In a female infant with congenital tufting enteropathy (DIAR5; 613217), Sivagnanam et al. (2010) identified homozygosity for a 412C-T transition in exon 3 of the EPCAM gene, resulting in an arg138-to-ter (R138X) substitution. The unaffected first-cousin parents of Pakistani descent were heterozygous for the mutation. Fluorescent immunohistochemical staining of duodenal biopsy tissue from the patient demonstrated markedly decreased EPCAM staining throughout the tissue sample compared to control.
In immunostained transfected HEK293T cells, Schnell et al. (2013) observed that the R138X mutant was minimally detectable and was not present at the cell surface, in contrast to wildtype EPCAM. Western blot analysis indicated that the truncated mutant is expressed and secreted.
In a male patient with severe neonatal diarrhea and enterocyte tufting (DIAR5; 613217), from a consanguineous Kuwaiti family, Salomon et al. (2011) identified homozygosity for a -2A-G transition in intron 4 of the EPCAM gene (IVS4-2A-G), which was not found in 119 ethnically matched controls. Sequencing of RT-PCR products demonstrated that the splice site mutation caused abnormal skipping of exon 5. In 2 additional patients from unrelated Kuwaiti families, the IVS4-2A-G mutation was found in compound heterozygosity with a recurrent c.498insC mutation (185535.0004). Both mutations were predicted to truncate the C-terminal domain necessary for anchorage of EPCAM at the intercellular membrane, and immunohistochemistry of intestinal biopsies failed to detect EPCAM protein at this membrane. Haplotype analysis using microsatellite markers showed that a common haplotype of more than 14.1 Mb segregated with the IVS4-2A-G mutation, suggesting a founder effect that occurred less than 40 generations earlier in this population.
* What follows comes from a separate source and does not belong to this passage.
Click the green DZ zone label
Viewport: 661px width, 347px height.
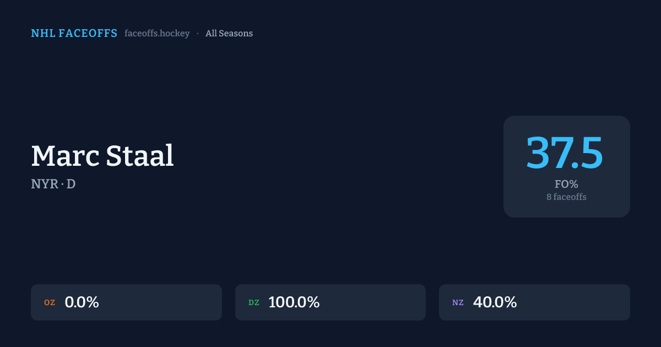point(254,302)

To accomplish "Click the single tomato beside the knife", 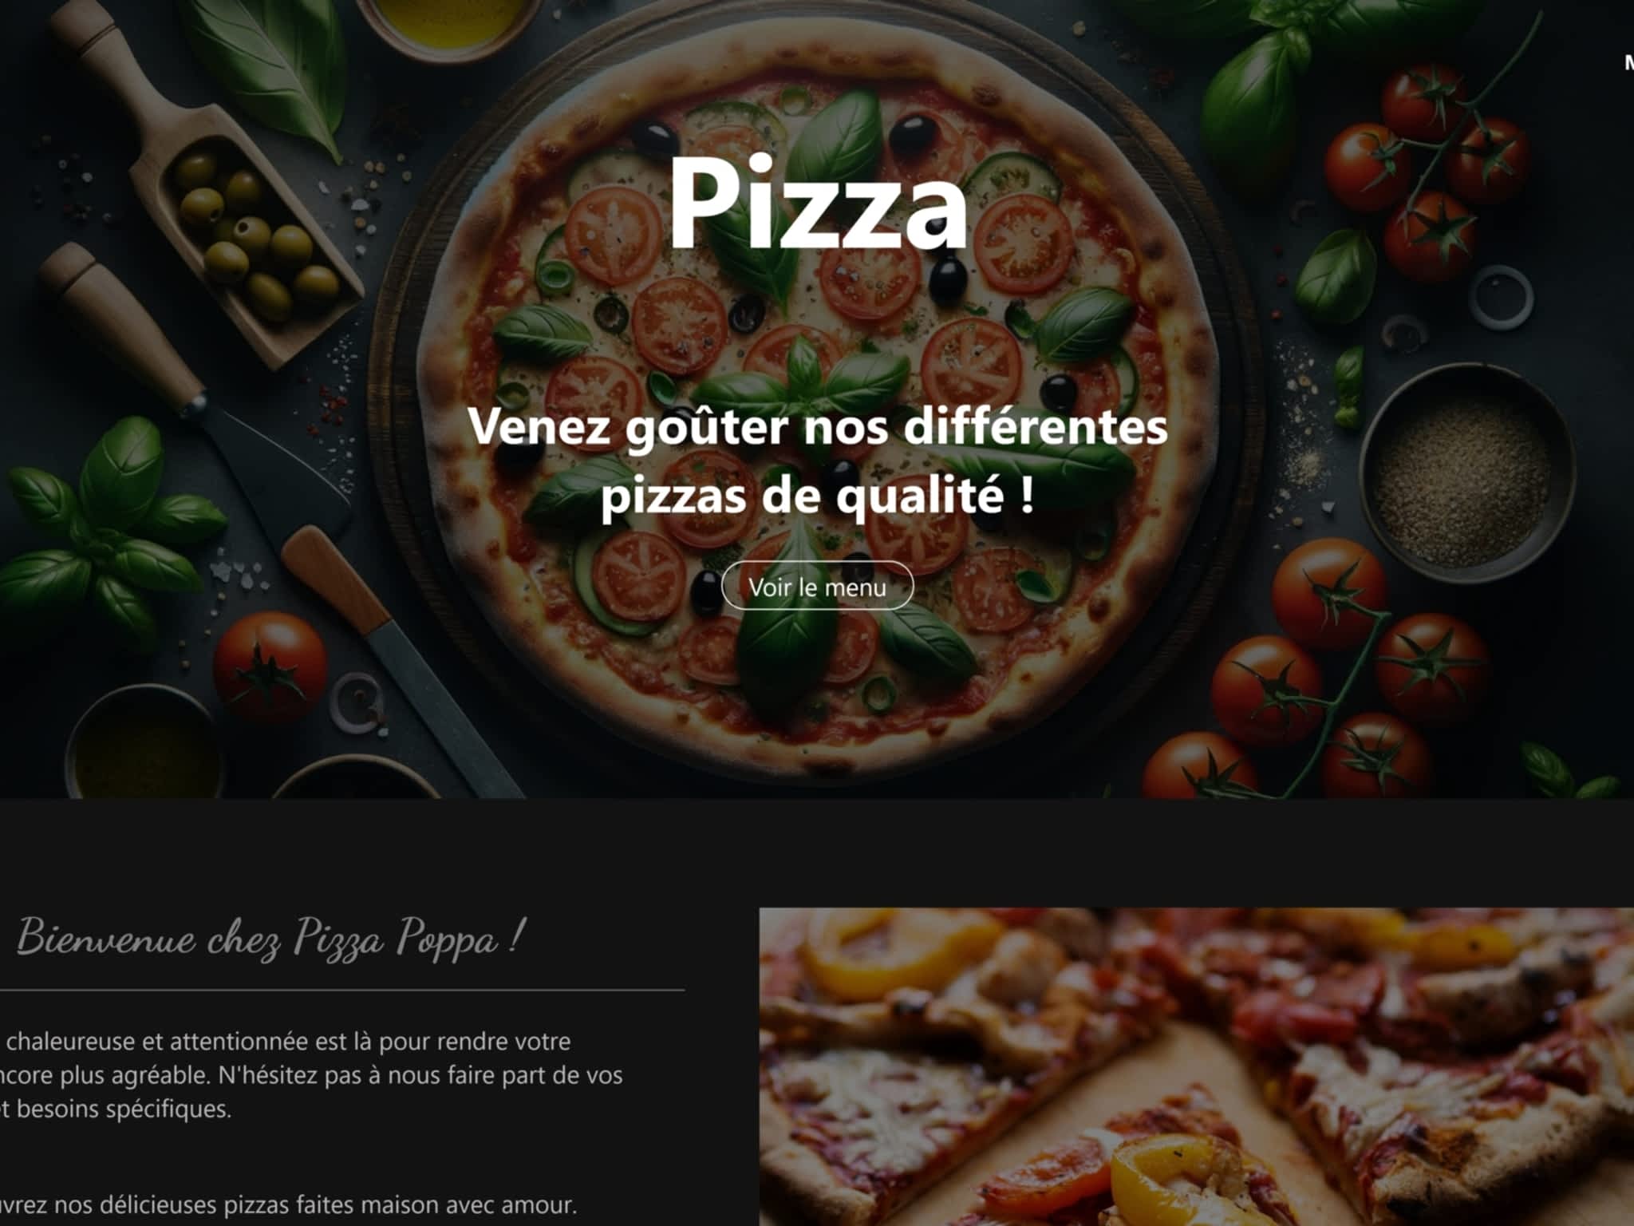I will [x=270, y=667].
Schnell et al. (2013) studied the IVS4 EPCAM mutant, which they designated c.492-2A-G and which was predicted to result in premature termination (Ala165MetfsTer24). In immunostained transfected HEK293T cells, the c.492-2A-G mutant was minimally detectable and was not present at the cell surface, in contrast to wildtype EPCAM. Western blot analysis indicated that the truncated mutant is expressed, leading the authors to suggest that it is likely degraded.
For discussion of the splice site mutation in the EPCAM gene (c.556-14A-G) that was found in compound heterozygous state in a patient with congenital tufting enteropathy (DIAR5; 613217) by Schnell et al. (2013), see 185535.0003.